_Required work_:
When you reach the line with "The width and height of the screenshot is (505, 253)." in the listing below, transcribe it and each line after it up to and including the line with "Task: Click the avatar", exactly and with nothing else.

:: Data shown ::

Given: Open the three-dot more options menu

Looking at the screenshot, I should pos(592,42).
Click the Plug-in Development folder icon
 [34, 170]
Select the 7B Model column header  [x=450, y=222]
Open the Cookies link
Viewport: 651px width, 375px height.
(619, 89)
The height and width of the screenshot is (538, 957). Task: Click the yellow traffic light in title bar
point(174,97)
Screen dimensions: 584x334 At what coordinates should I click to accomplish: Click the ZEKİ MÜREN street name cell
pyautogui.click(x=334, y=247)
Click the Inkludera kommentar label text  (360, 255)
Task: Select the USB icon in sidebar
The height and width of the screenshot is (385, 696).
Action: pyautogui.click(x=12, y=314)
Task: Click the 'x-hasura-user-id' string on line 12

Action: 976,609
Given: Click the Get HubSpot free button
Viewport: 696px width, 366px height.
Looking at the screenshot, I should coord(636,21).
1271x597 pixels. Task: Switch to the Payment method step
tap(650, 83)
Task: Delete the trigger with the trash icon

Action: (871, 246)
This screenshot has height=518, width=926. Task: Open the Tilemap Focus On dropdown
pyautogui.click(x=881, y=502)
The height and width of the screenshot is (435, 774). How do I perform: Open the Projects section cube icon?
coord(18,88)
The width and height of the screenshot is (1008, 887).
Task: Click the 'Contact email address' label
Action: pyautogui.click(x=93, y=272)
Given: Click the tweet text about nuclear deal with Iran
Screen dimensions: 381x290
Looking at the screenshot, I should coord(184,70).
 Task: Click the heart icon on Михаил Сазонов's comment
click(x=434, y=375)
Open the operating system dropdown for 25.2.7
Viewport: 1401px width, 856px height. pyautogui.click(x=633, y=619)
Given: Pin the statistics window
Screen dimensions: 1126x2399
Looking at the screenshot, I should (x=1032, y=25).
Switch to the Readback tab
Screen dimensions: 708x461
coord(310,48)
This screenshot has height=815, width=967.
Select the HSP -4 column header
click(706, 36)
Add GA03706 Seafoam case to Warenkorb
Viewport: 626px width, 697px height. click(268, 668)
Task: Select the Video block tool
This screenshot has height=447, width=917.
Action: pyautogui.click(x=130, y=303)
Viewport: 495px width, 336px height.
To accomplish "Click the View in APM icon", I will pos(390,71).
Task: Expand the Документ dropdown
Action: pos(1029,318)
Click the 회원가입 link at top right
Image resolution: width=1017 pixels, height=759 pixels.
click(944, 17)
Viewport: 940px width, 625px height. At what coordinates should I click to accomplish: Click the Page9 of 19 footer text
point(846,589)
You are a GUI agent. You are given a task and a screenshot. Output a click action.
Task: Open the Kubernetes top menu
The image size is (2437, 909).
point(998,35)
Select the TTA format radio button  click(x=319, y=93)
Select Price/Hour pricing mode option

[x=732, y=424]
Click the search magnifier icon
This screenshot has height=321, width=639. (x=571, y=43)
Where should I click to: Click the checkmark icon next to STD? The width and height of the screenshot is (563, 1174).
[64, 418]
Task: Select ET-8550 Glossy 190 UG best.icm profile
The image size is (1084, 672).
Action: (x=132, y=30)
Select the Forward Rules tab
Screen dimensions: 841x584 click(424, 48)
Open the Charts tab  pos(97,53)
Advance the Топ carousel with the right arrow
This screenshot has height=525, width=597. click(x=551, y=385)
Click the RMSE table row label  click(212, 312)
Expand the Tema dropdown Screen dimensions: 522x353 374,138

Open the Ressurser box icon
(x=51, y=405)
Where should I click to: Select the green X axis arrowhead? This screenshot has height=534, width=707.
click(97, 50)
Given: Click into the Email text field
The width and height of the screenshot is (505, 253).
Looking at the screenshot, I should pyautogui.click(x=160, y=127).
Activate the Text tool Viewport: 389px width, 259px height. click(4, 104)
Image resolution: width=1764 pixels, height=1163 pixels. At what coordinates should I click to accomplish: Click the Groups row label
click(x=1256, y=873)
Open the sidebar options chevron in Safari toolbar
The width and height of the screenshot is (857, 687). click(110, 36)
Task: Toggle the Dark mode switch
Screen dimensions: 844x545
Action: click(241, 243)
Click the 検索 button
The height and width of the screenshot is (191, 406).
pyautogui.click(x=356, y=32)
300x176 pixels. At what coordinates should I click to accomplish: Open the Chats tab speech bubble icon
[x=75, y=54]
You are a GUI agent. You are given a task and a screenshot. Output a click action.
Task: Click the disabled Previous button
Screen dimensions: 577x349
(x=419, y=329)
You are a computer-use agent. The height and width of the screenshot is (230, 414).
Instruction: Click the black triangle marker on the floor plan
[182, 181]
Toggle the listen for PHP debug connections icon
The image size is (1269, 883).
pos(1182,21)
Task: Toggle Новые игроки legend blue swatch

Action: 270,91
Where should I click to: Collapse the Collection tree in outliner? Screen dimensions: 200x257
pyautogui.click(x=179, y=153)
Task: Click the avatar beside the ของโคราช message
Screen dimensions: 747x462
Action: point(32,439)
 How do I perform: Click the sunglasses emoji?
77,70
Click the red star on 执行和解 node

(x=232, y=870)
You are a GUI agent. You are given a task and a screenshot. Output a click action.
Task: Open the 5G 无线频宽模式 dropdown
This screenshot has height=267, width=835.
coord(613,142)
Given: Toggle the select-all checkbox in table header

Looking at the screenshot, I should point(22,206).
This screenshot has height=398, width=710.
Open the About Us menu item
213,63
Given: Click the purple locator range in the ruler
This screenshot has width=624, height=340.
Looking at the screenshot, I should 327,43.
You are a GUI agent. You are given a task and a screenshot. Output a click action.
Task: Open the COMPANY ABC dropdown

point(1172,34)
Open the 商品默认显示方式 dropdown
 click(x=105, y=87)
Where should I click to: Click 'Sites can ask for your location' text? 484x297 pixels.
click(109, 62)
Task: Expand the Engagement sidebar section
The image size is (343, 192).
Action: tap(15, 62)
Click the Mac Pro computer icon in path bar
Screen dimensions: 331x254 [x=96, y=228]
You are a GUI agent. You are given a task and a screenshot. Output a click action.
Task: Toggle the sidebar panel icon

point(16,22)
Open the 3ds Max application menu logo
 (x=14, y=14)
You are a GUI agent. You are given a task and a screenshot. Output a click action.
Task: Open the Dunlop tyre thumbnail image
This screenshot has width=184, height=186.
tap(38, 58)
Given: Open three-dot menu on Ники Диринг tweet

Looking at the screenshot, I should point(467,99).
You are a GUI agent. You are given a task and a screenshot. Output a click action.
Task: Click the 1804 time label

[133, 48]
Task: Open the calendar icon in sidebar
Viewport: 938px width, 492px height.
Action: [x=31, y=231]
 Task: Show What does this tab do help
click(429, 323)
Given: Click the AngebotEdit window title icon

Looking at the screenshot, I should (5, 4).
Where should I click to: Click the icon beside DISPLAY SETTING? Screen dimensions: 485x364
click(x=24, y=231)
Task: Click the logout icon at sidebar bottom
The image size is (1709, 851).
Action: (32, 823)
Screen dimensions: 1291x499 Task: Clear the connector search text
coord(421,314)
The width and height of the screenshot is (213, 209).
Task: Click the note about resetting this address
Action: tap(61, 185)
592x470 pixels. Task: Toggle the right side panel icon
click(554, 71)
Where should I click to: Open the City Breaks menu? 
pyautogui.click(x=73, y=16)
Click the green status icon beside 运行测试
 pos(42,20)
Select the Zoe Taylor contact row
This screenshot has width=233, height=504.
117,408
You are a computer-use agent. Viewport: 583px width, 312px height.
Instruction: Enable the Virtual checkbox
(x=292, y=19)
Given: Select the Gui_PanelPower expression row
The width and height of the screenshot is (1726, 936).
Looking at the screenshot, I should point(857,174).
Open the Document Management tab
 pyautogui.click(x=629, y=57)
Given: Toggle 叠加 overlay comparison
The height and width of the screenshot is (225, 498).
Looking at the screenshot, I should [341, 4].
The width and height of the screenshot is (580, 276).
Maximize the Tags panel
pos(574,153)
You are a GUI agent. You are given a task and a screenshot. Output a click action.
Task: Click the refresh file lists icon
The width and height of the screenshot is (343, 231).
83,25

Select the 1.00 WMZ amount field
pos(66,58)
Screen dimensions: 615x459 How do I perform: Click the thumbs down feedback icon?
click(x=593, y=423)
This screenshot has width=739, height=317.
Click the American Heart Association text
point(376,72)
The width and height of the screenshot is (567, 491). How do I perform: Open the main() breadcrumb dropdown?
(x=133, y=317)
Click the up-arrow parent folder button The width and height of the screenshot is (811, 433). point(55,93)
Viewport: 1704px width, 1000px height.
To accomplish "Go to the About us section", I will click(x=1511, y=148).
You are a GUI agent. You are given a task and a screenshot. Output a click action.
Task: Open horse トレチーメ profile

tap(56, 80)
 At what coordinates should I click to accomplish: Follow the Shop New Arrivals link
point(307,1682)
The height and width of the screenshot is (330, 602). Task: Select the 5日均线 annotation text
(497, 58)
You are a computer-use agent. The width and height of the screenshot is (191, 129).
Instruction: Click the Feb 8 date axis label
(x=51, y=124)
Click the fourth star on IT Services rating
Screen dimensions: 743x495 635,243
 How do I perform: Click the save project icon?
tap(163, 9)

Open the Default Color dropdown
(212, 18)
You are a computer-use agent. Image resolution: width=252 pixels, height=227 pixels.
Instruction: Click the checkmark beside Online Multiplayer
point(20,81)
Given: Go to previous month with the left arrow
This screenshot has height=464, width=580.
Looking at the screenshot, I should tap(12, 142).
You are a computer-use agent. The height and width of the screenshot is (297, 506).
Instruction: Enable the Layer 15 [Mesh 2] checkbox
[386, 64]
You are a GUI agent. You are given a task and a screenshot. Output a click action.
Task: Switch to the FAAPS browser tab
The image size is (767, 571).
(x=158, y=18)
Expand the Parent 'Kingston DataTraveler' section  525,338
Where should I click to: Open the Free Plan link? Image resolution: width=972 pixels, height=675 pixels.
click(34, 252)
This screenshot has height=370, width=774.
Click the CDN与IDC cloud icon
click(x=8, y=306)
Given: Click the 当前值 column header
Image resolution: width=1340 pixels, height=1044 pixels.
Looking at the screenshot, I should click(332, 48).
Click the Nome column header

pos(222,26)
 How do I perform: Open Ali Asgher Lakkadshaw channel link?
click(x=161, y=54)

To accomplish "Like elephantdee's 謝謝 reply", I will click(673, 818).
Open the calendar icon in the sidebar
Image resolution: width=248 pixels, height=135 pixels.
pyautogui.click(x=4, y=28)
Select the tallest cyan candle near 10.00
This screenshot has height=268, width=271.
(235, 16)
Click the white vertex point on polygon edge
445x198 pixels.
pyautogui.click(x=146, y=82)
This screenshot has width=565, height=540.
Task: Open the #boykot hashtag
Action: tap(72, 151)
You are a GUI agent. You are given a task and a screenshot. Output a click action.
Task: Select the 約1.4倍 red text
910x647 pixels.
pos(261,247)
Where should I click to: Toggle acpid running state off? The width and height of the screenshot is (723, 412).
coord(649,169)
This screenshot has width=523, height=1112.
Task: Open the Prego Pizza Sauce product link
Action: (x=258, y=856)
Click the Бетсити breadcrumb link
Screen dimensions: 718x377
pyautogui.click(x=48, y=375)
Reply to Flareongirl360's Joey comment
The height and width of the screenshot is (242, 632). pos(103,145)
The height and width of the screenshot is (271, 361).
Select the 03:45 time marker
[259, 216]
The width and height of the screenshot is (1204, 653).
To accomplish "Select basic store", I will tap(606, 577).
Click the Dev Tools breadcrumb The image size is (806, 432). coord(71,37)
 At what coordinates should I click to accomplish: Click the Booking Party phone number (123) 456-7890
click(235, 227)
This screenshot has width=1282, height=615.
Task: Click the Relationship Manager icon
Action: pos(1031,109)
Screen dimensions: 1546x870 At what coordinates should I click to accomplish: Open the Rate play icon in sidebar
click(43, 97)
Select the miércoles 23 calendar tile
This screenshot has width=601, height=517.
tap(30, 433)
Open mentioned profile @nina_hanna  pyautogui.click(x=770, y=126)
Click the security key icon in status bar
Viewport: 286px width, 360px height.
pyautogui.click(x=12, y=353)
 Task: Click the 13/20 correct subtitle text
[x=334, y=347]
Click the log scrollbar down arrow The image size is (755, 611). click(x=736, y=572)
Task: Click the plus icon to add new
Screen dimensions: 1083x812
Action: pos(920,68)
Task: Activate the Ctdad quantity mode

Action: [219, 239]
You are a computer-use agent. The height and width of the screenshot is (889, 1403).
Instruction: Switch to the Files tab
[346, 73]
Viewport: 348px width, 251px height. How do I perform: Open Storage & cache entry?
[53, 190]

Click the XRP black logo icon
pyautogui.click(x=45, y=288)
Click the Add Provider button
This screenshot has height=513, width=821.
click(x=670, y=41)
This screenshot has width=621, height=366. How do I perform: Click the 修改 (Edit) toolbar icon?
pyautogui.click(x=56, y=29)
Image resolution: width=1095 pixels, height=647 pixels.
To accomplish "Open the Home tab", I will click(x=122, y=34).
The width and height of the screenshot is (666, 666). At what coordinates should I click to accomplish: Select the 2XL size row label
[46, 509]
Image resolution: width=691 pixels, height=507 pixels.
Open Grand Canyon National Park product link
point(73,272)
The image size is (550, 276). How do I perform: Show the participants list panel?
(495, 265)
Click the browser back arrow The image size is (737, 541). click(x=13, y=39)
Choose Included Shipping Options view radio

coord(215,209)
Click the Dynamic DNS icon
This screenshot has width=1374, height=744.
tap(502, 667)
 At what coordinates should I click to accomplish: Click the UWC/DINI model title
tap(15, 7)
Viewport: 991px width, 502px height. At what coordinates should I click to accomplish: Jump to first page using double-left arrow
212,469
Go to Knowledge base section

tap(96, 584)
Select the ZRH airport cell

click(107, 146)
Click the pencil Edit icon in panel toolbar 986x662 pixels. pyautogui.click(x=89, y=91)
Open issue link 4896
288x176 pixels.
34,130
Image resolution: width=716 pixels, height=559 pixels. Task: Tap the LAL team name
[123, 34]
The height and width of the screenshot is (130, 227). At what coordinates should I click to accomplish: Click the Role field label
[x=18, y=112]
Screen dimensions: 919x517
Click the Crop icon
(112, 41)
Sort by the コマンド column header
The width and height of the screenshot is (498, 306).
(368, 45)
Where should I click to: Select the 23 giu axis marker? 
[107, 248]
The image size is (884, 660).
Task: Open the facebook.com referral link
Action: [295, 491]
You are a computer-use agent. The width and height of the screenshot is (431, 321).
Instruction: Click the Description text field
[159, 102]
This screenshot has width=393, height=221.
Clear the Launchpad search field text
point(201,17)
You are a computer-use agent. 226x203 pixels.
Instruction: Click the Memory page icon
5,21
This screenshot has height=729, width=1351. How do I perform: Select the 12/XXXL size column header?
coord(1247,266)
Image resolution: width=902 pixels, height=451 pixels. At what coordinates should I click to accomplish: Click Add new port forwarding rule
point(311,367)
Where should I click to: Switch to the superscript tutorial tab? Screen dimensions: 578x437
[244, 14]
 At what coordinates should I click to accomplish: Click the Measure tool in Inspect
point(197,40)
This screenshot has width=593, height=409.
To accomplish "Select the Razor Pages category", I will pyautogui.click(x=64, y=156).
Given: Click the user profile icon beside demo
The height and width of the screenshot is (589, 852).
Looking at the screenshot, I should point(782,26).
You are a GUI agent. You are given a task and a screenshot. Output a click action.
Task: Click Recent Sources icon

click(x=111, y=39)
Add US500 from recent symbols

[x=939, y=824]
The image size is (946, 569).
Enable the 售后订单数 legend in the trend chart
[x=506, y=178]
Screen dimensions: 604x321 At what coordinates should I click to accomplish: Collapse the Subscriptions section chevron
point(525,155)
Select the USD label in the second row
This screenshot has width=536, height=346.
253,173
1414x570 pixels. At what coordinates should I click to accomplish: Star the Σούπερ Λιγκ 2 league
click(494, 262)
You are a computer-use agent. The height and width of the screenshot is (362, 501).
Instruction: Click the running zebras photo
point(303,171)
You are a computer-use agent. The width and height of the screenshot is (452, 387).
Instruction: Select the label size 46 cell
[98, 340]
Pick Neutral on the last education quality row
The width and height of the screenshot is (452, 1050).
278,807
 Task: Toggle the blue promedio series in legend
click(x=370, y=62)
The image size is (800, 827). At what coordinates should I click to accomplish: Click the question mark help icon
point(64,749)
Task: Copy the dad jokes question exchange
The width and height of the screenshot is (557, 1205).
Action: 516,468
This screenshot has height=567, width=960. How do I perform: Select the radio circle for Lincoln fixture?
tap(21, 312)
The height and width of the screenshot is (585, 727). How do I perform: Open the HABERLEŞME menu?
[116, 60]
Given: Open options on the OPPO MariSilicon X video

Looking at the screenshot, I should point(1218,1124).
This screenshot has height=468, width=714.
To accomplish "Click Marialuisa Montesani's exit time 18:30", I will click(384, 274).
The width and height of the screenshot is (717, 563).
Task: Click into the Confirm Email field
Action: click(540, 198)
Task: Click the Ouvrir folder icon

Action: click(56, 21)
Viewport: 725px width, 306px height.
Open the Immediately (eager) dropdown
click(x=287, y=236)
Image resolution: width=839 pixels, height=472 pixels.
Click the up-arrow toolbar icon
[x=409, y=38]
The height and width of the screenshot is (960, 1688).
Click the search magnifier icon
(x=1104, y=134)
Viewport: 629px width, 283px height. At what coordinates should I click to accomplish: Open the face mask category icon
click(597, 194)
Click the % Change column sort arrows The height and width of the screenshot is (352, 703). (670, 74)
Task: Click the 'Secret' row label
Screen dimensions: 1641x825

:::

_Result of the task_:
The width and height of the screenshot is (505, 253).
Looking at the screenshot, I should pyautogui.click(x=160, y=127).
Activate the Text tool Viewport: 389px width, 259px height. click(4, 104)
Image resolution: width=1764 pixels, height=1163 pixels. At what coordinates should I click to accomplish: Click the Groups row label
click(x=1256, y=873)
Open the sidebar options chevron in Safari toolbar
The width and height of the screenshot is (857, 687). click(110, 36)
Task: Toggle the Dark mode switch
Screen dimensions: 844x545
Action: click(241, 243)
Click the 検索 button
The height and width of the screenshot is (191, 406).
pyautogui.click(x=356, y=32)
300x176 pixels. At what coordinates should I click to accomplish: Open the Chats tab speech bubble icon
[x=75, y=54]
You are a GUI agent. You are given a task and a screenshot. Output a click action.
Task: Click the disabled Previous button
Screen dimensions: 577x349
(x=419, y=329)
You are a computer-use agent. The height and width of the screenshot is (230, 414).
Instruction: Click the black triangle marker on the floor plan
[182, 181]
Toggle the listen for PHP debug connections icon
The image size is (1269, 883).
pos(1182,21)
Task: Toggle Новые игроки legend blue swatch

Action: 270,91
Where should I click to: Collapse the Collection tree in outliner? Screen dimensions: 200x257
pyautogui.click(x=179, y=153)
Task: Click the avatar beside the ของโคราช message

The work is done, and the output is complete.